- What is needed
Lines in the listing under this task are to be copied exactly.

- Material provided
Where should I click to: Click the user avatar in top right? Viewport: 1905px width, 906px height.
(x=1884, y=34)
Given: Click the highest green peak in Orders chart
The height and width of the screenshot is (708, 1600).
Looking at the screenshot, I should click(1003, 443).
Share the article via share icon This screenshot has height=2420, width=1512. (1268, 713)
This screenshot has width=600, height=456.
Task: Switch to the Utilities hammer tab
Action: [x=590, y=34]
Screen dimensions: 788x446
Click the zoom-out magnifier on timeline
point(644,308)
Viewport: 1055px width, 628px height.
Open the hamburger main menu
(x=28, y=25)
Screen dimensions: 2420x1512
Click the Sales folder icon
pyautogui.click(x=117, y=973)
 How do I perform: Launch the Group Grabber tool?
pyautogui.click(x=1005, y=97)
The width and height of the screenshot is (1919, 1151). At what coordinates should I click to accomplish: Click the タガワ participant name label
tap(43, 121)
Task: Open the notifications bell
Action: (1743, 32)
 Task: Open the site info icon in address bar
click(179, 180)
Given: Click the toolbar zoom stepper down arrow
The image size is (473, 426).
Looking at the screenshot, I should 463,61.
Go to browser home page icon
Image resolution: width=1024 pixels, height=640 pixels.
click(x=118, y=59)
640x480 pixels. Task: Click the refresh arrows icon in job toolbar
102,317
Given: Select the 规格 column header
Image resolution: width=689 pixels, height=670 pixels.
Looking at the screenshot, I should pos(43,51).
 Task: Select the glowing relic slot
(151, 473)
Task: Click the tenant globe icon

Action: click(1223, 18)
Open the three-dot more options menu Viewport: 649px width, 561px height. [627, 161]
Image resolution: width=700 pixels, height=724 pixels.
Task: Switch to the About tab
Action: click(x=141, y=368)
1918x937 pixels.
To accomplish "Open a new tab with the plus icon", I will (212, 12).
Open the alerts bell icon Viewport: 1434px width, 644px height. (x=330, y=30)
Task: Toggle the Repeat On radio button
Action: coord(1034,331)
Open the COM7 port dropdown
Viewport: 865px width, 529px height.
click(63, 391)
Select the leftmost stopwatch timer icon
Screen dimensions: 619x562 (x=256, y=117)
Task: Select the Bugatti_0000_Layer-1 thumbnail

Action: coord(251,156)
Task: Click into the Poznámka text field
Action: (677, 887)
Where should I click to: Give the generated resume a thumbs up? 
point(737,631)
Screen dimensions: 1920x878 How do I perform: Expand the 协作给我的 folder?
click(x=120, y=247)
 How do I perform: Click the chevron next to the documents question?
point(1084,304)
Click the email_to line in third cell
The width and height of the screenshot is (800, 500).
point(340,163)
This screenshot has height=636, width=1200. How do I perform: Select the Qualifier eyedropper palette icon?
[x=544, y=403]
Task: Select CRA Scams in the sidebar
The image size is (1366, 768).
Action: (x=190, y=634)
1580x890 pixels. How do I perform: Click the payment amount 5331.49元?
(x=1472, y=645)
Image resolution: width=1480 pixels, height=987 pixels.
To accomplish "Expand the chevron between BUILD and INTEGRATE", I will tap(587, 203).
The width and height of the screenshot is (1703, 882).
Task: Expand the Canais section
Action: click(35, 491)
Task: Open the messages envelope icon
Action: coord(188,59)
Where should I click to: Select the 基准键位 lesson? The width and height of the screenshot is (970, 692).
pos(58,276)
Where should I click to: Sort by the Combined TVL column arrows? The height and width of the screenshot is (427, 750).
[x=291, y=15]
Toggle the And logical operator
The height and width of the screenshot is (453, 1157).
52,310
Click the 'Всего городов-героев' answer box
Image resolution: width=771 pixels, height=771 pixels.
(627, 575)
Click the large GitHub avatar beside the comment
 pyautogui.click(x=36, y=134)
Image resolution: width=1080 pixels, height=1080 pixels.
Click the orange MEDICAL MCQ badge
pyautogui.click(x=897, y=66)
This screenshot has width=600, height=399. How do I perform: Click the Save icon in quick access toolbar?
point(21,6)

- Written solution
Where should I click to: Click the user avatar in top right? Viewport: 1905px width, 906px height.
(x=1884, y=34)
Given: Click the highest green peak in Orders chart
The height and width of the screenshot is (708, 1600).
Looking at the screenshot, I should click(1003, 443).
Share the article via share icon This screenshot has height=2420, width=1512. (1268, 713)
This screenshot has width=600, height=456.
Task: Switch to the Utilities hammer tab
Action: [x=590, y=34]
Screen dimensions: 788x446
Click the zoom-out magnifier on timeline
point(644,308)
Viewport: 1055px width, 628px height.
Open the hamburger main menu
(x=28, y=25)
Screen dimensions: 2420x1512
Click the Sales folder icon
pyautogui.click(x=117, y=973)
 How do I perform: Launch the Group Grabber tool?
pyautogui.click(x=1005, y=97)
The width and height of the screenshot is (1919, 1151). At what coordinates should I click to accomplish: Click the タガワ participant name label
tap(43, 121)
Task: Open the notifications bell
Action: (1743, 32)
 Task: Open the site info icon in address bar
click(179, 180)
Given: Click the toolbar zoom stepper down arrow
The image size is (473, 426).
Looking at the screenshot, I should 463,61.
Go to browser home page icon
Image resolution: width=1024 pixels, height=640 pixels.
click(x=118, y=59)
640x480 pixels. Task: Click the refresh arrows icon in job toolbar
102,317
Given: Select the 规格 column header
Image resolution: width=689 pixels, height=670 pixels.
Looking at the screenshot, I should pos(43,51).
 Task: Select the glowing relic slot
(151, 473)
Task: Click the tenant globe icon

Action: click(1223, 18)
Open the three-dot more options menu Viewport: 649px width, 561px height. [627, 161]
Image resolution: width=700 pixels, height=724 pixels.
Task: Switch to the About tab
Action: click(x=141, y=368)
1918x937 pixels.
To accomplish "Open a new tab with the plus icon", I will (212, 12).
Open the alerts bell icon Viewport: 1434px width, 644px height. (x=330, y=30)
Task: Toggle the Repeat On radio button
Action: coord(1034,331)
Open the COM7 port dropdown
Viewport: 865px width, 529px height.
click(63, 391)
Select the leftmost stopwatch timer icon
Screen dimensions: 619x562 (x=256, y=117)
Task: Select the Bugatti_0000_Layer-1 thumbnail

Action: coord(251,156)
Task: Click into the Poznámka text field
Action: (677, 887)
Where should I click to: Give the generated resume a thumbs up? 
point(737,631)
Screen dimensions: 1920x878 How do I perform: Expand the 协作给我的 folder?
click(x=120, y=247)
 How do I perform: Click the chevron next to the documents question?
point(1084,304)
Click the email_to line in third cell
The width and height of the screenshot is (800, 500).
point(340,163)
This screenshot has height=636, width=1200. How do I perform: Select the Qualifier eyedropper palette icon?
[x=544, y=403]
Task: Select CRA Scams in the sidebar
The image size is (1366, 768).
Action: (x=190, y=634)
1580x890 pixels. How do I perform: Click the payment amount 5331.49元?
(x=1472, y=645)
Image resolution: width=1480 pixels, height=987 pixels.
To accomplish "Expand the chevron between BUILD and INTEGRATE", I will tap(587, 203).
The width and height of the screenshot is (1703, 882).
Task: Expand the Canais section
Action: click(35, 491)
Task: Open the messages envelope icon
Action: coord(188,59)
Where should I click to: Select the 基准键位 lesson? The width and height of the screenshot is (970, 692).
pos(58,276)
Where should I click to: Sort by the Combined TVL column arrows? The height and width of the screenshot is (427, 750).
[x=291, y=15]
Toggle the And logical operator
The height and width of the screenshot is (453, 1157).
52,310
Click the 'Всего городов-героев' answer box
Image resolution: width=771 pixels, height=771 pixels.
(627, 575)
Click the large GitHub avatar beside the comment
 pyautogui.click(x=36, y=134)
Image resolution: width=1080 pixels, height=1080 pixels.
Click the orange MEDICAL MCQ badge
pyautogui.click(x=897, y=66)
This screenshot has width=600, height=399. How do I perform: Click the Save icon in quick access toolbar?
point(21,6)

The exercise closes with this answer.